Zakir Khan weaves an entire emotional arc around his jokes, depending on a mix of a visual storytelling with inherently nostalgic stories about growing up or the comedy of Indian education to make for some of the most compelling bits in the scene.

Amazon Prime Video

For the longest time in America, a late night television debut was considered the launchpad for comics to announce themselves to the world. To get there, the amount of time an average comic would have to spend on stage in comedy clubs or bars would be close to a decade. In India on the other hand, the idea of stand-up comedy was limited to imitation-heavy laughter challenges on primetime television that worked overtime to bait family audiences. What we know as Indian stand-up right now was born exclusively online. This happened at the same time Jio’s freak prices had taken the data market by storm. It meant that there were not only a large number of people who could afford smartphones and had a lot of time to kill, but that they also had easy access to the internet.

The upshot for aspiring comics who were putting out their material on YouTube was the easy availability of a burgeoning audience. If a comedian’s set went viral, they were sure to sell out auditoriums within the year. In the West, producers and bookers are still the arbiters of taste, deciding who gets stage time in front of a primetime audience. But in India, the internet turned that idea of gatekeeping on its head by demanding that their favourite comedian be given the stage time, which they were happy to pay for.

It was these videos that introduced India to stand-up comedy as an art form and as a way to identify with strangers who felt the same way. The origins of the current crop of popular stand-up comedians, right from Abhishek Upmanyu, Biswa Kalyan Rath to even Urooj Ashfaq and Sumukhi Suresh, can all be traced back to the internet. What differs is their approaches: If Biswa, along with Kanan Gill, shot to fame with Pretentious Movie Reviews, a parody review format, then Urooj and Sumukhi got noticed in the sketches they were a part of.  And in no time, what started as a bunch of people posting their thoughts with the sole purpose of being funny transmuted into a sub-culture of its own.

Kanan Biswa

If Biswa, along with Kanan Gill, shot to fame with Pretentious Movie Reviews, a parody review format, then Urooj and Sumukhi got noticed in the sketches they were a part of.

Youtube

Today, Indian stand-up is entwined with the internet. There’s a certain sense of security knowing how democratic YouTube and its metrics of virality is for a comic to market themselves. For the first time, your success wasn’t dependent on who backed you, how much money you could spare to promote yourself, or how sleek your video looked. You could be a pixelated blob on screen and if your bit was funny enough, it would still be shared. In a way, YouTube freed the barriers of class and geographical demographics when it came to consuming stand-up comedy.

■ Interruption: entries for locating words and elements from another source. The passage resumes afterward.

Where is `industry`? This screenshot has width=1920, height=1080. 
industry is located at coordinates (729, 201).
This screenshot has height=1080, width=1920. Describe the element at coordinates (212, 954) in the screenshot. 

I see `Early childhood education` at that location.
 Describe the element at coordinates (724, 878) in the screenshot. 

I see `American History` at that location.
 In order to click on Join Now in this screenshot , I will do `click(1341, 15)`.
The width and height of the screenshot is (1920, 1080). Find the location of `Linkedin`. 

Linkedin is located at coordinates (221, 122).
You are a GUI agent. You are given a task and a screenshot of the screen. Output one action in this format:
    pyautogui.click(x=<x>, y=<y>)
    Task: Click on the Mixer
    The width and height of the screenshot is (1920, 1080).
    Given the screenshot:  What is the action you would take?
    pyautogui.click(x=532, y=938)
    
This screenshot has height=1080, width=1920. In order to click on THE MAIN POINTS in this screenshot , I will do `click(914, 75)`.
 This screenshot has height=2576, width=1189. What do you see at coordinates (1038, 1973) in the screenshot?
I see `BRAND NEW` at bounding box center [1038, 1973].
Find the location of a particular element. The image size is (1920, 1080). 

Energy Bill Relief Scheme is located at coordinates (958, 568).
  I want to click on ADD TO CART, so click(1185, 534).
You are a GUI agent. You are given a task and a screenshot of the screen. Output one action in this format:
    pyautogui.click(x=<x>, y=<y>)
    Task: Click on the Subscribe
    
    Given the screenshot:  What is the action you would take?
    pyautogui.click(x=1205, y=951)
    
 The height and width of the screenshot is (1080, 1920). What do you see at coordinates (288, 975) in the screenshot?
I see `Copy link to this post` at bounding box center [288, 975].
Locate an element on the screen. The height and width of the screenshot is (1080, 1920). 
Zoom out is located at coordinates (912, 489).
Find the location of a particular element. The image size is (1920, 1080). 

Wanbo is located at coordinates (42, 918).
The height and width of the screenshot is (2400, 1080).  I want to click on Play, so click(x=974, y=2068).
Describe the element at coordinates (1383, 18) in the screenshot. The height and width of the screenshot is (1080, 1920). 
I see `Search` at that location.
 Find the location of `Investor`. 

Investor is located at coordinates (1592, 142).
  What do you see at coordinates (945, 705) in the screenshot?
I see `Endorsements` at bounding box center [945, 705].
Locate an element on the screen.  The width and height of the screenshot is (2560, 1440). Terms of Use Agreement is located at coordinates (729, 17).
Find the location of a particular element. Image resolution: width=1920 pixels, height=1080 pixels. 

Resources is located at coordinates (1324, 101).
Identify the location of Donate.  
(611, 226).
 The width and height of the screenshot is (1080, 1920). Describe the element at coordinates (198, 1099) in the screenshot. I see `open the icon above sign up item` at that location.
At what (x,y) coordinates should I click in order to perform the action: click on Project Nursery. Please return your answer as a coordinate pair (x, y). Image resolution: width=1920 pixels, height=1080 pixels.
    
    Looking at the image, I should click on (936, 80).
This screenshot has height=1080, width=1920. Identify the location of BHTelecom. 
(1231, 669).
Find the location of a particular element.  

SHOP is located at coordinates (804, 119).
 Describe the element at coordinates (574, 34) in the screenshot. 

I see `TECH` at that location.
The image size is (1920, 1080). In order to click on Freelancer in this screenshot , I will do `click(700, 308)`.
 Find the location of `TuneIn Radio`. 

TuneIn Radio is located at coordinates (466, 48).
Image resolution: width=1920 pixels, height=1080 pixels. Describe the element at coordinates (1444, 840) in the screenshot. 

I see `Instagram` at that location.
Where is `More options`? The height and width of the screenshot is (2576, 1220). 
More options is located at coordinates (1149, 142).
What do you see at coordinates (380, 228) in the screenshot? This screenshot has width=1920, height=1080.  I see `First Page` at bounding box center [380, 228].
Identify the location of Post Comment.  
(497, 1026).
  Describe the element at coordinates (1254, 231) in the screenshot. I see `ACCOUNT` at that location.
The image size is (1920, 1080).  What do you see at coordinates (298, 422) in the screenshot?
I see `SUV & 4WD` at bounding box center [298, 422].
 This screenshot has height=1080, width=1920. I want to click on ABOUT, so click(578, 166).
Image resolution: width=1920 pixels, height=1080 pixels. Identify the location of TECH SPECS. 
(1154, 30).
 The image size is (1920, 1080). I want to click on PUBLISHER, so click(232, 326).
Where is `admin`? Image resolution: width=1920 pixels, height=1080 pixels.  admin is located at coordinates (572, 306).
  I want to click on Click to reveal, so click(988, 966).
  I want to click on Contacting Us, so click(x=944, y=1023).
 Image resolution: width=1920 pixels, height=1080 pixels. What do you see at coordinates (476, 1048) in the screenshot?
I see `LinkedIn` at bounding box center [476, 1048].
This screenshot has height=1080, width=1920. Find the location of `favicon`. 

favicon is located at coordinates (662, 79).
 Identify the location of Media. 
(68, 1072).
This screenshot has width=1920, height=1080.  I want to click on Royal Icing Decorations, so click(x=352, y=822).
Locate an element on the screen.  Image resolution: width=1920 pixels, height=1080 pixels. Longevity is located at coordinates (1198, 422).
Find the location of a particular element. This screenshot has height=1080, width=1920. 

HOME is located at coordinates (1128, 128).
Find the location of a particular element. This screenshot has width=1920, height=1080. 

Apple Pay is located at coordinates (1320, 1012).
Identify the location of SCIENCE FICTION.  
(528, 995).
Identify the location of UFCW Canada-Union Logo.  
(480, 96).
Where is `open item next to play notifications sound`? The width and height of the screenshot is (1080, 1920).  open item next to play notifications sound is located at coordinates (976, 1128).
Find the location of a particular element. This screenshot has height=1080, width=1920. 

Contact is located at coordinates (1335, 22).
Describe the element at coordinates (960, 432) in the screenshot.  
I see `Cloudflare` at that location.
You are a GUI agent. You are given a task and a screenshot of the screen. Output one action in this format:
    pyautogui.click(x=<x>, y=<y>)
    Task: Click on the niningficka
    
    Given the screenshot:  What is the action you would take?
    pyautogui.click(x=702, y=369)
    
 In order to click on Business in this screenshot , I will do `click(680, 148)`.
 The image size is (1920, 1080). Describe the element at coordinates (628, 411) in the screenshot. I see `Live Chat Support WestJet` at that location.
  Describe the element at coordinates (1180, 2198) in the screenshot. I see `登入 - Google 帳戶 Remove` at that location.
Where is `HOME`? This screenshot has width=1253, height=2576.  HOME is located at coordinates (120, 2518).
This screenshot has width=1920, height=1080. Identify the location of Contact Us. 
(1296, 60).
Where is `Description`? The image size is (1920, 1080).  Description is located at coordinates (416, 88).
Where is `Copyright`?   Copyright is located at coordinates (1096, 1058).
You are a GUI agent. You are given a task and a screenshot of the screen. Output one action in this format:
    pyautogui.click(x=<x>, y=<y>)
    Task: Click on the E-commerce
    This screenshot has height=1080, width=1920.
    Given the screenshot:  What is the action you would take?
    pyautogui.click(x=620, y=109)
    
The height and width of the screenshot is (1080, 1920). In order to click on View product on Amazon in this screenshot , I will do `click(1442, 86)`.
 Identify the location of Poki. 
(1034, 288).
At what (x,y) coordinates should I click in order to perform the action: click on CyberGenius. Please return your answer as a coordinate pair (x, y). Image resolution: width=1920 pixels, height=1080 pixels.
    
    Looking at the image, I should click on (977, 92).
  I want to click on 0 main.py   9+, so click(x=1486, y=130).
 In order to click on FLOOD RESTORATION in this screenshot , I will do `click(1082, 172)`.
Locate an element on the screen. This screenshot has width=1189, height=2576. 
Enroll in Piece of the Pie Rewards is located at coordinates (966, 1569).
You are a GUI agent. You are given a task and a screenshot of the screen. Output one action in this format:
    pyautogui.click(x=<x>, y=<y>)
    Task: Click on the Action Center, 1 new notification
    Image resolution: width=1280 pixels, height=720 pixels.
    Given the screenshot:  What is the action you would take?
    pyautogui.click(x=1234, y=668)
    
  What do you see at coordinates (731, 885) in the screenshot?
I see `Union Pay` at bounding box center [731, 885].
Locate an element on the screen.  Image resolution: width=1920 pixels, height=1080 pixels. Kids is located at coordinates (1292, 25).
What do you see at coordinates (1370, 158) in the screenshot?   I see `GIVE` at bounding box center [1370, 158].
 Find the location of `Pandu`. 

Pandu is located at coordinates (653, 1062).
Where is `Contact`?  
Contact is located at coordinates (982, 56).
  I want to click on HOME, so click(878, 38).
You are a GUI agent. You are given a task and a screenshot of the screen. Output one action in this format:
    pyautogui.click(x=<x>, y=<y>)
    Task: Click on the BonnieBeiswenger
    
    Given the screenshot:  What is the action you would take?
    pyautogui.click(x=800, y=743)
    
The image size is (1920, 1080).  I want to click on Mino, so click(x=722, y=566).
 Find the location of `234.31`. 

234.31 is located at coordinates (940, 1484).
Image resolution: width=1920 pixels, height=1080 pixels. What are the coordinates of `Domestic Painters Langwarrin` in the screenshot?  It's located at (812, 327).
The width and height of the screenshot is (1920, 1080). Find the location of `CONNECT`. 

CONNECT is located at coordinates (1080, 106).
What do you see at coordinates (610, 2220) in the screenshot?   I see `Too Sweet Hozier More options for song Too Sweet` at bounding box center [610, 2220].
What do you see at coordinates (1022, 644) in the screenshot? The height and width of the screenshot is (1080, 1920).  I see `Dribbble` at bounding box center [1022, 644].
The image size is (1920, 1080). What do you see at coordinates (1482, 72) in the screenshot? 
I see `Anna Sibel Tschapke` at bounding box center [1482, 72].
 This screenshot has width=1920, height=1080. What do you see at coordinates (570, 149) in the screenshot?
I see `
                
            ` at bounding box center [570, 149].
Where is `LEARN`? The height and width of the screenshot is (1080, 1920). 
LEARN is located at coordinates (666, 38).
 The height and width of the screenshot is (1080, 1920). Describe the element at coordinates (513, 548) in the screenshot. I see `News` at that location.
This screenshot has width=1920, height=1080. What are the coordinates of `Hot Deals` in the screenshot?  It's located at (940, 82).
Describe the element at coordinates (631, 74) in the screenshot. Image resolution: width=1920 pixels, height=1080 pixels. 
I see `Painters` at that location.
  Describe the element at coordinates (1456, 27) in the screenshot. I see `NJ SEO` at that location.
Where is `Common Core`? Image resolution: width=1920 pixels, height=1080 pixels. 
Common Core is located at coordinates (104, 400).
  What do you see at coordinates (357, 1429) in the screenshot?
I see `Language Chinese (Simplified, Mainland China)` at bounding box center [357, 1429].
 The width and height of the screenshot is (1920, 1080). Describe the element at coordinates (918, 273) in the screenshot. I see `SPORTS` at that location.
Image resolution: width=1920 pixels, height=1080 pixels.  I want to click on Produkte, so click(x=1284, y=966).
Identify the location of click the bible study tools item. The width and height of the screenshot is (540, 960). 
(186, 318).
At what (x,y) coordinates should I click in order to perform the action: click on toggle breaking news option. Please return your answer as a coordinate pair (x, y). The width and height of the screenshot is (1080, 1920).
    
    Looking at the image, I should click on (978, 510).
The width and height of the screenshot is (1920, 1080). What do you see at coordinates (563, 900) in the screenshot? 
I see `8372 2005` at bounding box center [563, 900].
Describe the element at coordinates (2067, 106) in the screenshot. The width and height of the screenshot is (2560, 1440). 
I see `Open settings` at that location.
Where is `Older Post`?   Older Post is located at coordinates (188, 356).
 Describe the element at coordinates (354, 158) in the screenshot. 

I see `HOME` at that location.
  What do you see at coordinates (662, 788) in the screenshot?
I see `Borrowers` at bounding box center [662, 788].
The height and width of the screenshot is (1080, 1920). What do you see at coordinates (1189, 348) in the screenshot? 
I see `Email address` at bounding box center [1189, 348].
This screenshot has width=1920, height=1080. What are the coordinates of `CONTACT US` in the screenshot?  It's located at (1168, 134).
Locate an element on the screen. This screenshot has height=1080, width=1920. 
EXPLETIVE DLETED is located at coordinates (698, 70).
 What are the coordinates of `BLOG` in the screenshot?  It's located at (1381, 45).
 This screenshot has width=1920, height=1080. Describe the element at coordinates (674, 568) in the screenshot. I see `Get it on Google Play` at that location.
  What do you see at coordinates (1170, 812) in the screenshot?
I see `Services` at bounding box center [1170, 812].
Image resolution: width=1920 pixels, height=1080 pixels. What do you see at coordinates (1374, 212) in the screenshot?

It explains why Indian stand-up went from catering to a largely urban audience to effortlessly penetrating metros.

To say that stand-up is thriving in India would be too simple. Despite a flourishing scene replete with innumerable open mics, comedy festivals, and deals for stand-up specials, there are still only a handful who are being able to sustain themselves without having a side hustle. But what we know for certain is that there is a demand for laughter in India now more than ever. The coming decade could possibly hold a more concrete answer for how effective the Indian comedy scene will be as a career. For now though, it makes for a pretty solid Thursday night plan.